Фрагмент текста:
%%
Светлана Алексиевич: Свобода не может родиться из слова "свобода"

Светлана Алексиевич, лауреат Нобелевской премии 2015 года, создала особый жанр человеческих голосов и исповедей. Ее документальная проза переведена на 53 языка и посвящена проблемам постсоветского пространства.

6 апреля в рамках проекта Kyiv International Lectures Series состоялась лекция на тему "Книга как памятник страданиям и отваге", во время которой писательница рассказала о поисках новой формы в литературе, природе времени и его влиянии на человека, роли женщины и проживании маленькими людьми большой истории.

Мы все стали бояться будущего. Раньше оно было светлое и нам обещали, что мы будем жить в прекрасном мире. После Чернобыля появилось неверие в науку, в то, что будущее будет счастливым. Мои книги выходят во всем мире и я замечаю это настроение повсюду — по разговорам и вопросам.

Люди хотят, чтобы настоящее длилось вечно, чтобы не было так много беженцев, а ведь их будет еще больше — появятся экологические беженцы, например. Мы все соседи по времени и зависим друг от друга.
%%
Исходные данные:
%%
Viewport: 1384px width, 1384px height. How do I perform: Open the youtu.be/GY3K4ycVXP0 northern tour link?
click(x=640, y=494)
%%
%%
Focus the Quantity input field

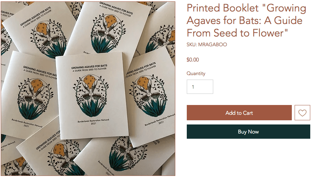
%%
Продолжите текст о лекции Светланы Алексиевич, начав сразу после его последнего предложения. Перечень — самостоятельный материал, отдельный от текста.

Ответ на задание:
Мир стремительно меняется, но как за этим успеть? Литература должна искать новые формы. Для своих книг я не беру великих героев. Я слушаю маленького человека, того, кто исчезает бесследно в темноте времени.

Так родилась идея, чтобы историю Красной империи рассказали люди, которые сами убивали и умирали. Почему ради идеи можно убить человека? Раздумывая обо всем этом, я искала новую литературную форму.

Светлана Алексиевич: "Для своих книг я не беру великих героев. Я слушаю маленького человека". Фото: meduza.io

Вы знаете, книгу сложно написать. Если серьезно работать в литературе, книга должна быть впереди массового сознания и всегда немного обгонять время.

Если Флобер говорил, что он — человек-перо, то я — человек-ухо. У меня всегда с собой диктофон. Я собираю не просто маленькие истории, а образ времени.

Были мы вот такие люди и вот так жили — варварски убивали друг друга, страдали, любили, у нас тоже были дети... Вот пусть это останется, но самое главное — идеи не могут быть безответственными, идеи тоже должны нести ответственность.

Всю жизнь надо накапливать количество антенн. Всю жизнь вы должны стараться как можно больше схватить. Цензура сегодня не мешает работать, единственная цензура — это я сама, то есть то, насколько я сама понимаю мир. Может быть, я чего-то не понимаю, чего-то не знаю.

Сейчас я работаю над книгой о любви — собираю рассказы мужчин и женщин, и у меня проблемы с пониманием мужчин. Я, видимо, о многих вещах не догадываюсь их спросить. Я чувствую, что их рассказы не такие сильные, как женские. Значит, у меня нет совпадения с этим миром.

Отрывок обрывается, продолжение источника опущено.